Have A Pre-Existing Medical Condition?
Medical Exclusion Riders
by Bill Olmsted
I get asked frequently how certain pre-existing conditions will be handled by the underwriter of a disability insurance policy. The truth is that if you have a pre-existing medical condition, it may affect the outcome of your disability insurance application.
Take the example of someone who has a bad back for which they have sought treatment in the past. Even though they may have never been disabled for this condition before, it doesn’t mean that it won’t happen in the future as they get older, and as the condition possibly worsens. I’ve been asked many times why the applicant simply can’t pay a slightly higher premium and be insured for their back ailment.
Paying a higher premium doesn’t work due to the nature of disability insurance. Let’s say the insurance company increased the premium for this person by 100%, but gave them full coverage for their back. That person could pay one monthly premium and then immediately turn around and go out on claim for a back problem.
Since premiums are waived when someone is on claim, this person would have only paid one month premium and then be entitled to full benefits for their entire benefit period – usually to age 65, or possibly for life! Without this kind of rider, the medical risk would be too great for the insurance carrier to assume, and the insurance company would not be able to offer that person the disability income protection they need.
The Medical Exclusion Rider BECOMES NECESSARY WHEN:
The insurance company has identified medical history that increases the chance of you making a disability claim at some point in the future.
You have a specific medical problem with clearly identifiable symptoms, such as organ, joint or musculoskeletal disorders.
An impairment is severe, recent, very specific or likely to recur.
The risk can be clearly defined and easily excluded.
In assessing your situation, they take into account not only your present state of health, which may be fine, but also the risk of future problems. It is important to note that a medical exclusion rider doesn’t change the price of the policy.

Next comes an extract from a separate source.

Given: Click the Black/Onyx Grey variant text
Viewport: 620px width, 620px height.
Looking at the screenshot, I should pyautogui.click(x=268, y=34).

It is also important to note that having an exclusion rider on your policy doesn’t automatically preclude you from having a claim paid for a disability completely unrelated to the pre-existing condition. Many times applicants will have a problem with their back that necessitates the exclusion rider, but that rider might include “except fracture” language. Always submit full and complete information on any claim and let the insurance company decide if it falls within the scope of the exclusion rider.
Once someone understands that they will most likely have a medical exclusion rider on their policy for a pre-existing condition, they usually ask me if they should wait to buy a policy, or if it’s even worth it. Our web site shows that if you saved just 5% of your income each year, a six-month disability would wipe out 10 years of savings, and when savings are gone your other assets would begin to dwindle as well.
The smart thing to do is to get the best coverage you can get now, accept the medical condition exclusions for your disabilities, and then discuss with your insurer whether you can subsequently apply to have the exclusion reduced or removed. If the condition isn’t degenerative, and get’s better over time, it’s possible that the insurance company may remove or reduce the exclusion after some time. In the meantime, you have coverage for everything else, and have locked in your rate when you bought your policy.
Disability insurance underwriting, and the prudent use of the medical exclusion rider, is an important process to ensure that insurance companies are able to offer you the disability income protection you need in the event that you become disabled. Work with your agent to get the best offer you can, and then over time to see if that offer can be improved upon.